The funding came through last month when the board of supervisors approved a spending plan for $20.7 million in state prison realignment money the county received to incarcerate and supervise low-level felons who before the passage of Assembly Bill 109 would likely have ended up in state prison.
The state prison realignment bill authorized the placement of low-level, nonviolent offenders in county jails or other programs to reduce prison overcrowding and curb recidivism. The law took effect October 2011.
The Public Defender's Office got $569,000 per year to staff
As part of the new "arraignment court early representation" program, deputy public defenders have been manning the arraignment courtrooms since Jan. 7.
"It's going really well," Lipetzky said. "We are getting a lot of people released on their own recognizance and saving a lot of court time and jail bed space by setting court dates more quickly."

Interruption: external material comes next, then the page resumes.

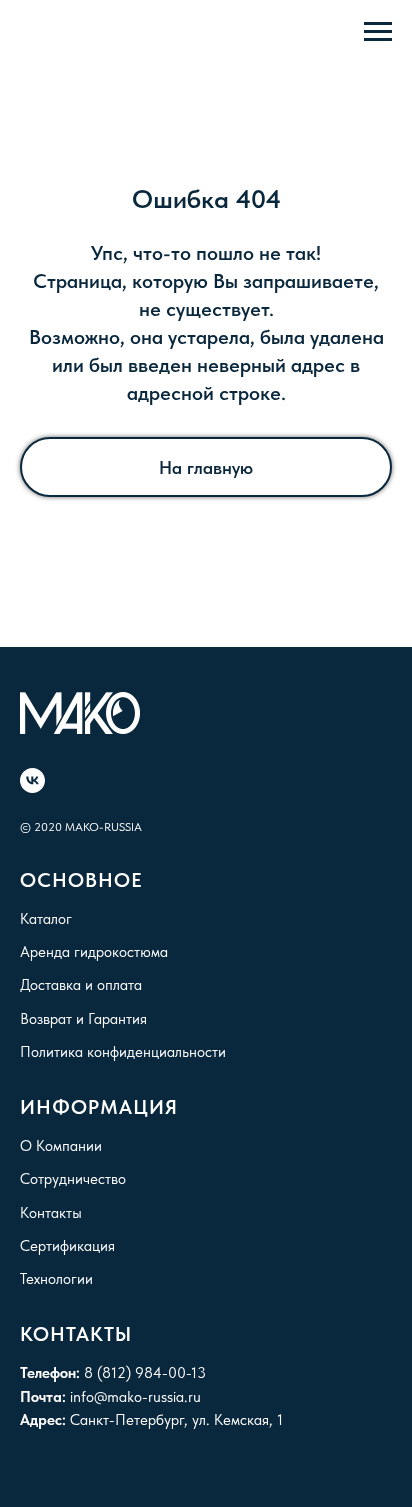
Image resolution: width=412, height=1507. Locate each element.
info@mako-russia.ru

"We've been trying to find a way to make this happen for quite a while," Lipetzky added.
Meanwhile, attorneys for Contra Costa County are trying to get the class action lawsuit dismissed.
Point Richmond attorney Christopher Martin, who filed the suit, said he's been inundated with calls and mail from current and former defendants, their families, and attorneys from across the country who he hopes will follow his lead.
"Civil rights are not dependent on whether or not the county has the money," Martin said. "If that was the case, they wouldn't have to feed inmates."
Michael Risher, an attorney with the American Civil Liberties Union of Northern California, said having public defenders at arraignments is the next best thing to having attorneys meet with newly charged defendants before they step into court. When people sit in jail without representation, they risk losing their jobs, educational opportunities and housing, he said.
"It's the responsibility of the government to provide timely representation," Risher said. "If there were substantial delays, I'm surprised that went on."